[DATA TO EXAMINE]
━━━━
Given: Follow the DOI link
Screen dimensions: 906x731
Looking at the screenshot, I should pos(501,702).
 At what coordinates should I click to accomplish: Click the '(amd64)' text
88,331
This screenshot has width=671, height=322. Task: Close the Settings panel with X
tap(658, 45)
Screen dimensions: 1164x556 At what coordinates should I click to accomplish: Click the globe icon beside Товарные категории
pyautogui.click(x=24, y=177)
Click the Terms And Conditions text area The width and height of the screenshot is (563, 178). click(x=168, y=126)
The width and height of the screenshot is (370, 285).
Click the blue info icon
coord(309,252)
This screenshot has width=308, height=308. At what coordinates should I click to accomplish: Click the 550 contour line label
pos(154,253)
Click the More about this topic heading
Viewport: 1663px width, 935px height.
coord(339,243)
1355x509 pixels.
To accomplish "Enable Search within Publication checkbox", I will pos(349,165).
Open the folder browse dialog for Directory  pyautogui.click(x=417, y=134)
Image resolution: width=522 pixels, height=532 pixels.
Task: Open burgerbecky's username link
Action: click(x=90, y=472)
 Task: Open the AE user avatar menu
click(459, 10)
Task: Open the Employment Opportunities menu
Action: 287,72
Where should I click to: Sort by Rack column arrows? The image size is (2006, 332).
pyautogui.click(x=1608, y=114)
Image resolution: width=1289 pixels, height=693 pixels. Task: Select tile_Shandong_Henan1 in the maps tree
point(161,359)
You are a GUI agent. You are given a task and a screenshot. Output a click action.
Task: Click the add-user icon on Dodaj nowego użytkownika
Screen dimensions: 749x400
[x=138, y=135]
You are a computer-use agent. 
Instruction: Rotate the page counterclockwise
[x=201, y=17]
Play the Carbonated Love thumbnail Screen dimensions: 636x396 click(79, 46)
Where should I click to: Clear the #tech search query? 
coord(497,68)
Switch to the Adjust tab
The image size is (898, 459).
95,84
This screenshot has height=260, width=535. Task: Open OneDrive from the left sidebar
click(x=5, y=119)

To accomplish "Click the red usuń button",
━━━━
[TASK BRIEF]
Please reproduce, word for word, every line from the line with "The image size is (898, 459)." to the final line above, including both ends.

[SOLUTION FOR THIS TASK]
The image size is (898, 459).
95,84
This screenshot has height=260, width=535. Task: Open OneDrive from the left sidebar
click(x=5, y=119)

To accomplish "Click the red usuń button",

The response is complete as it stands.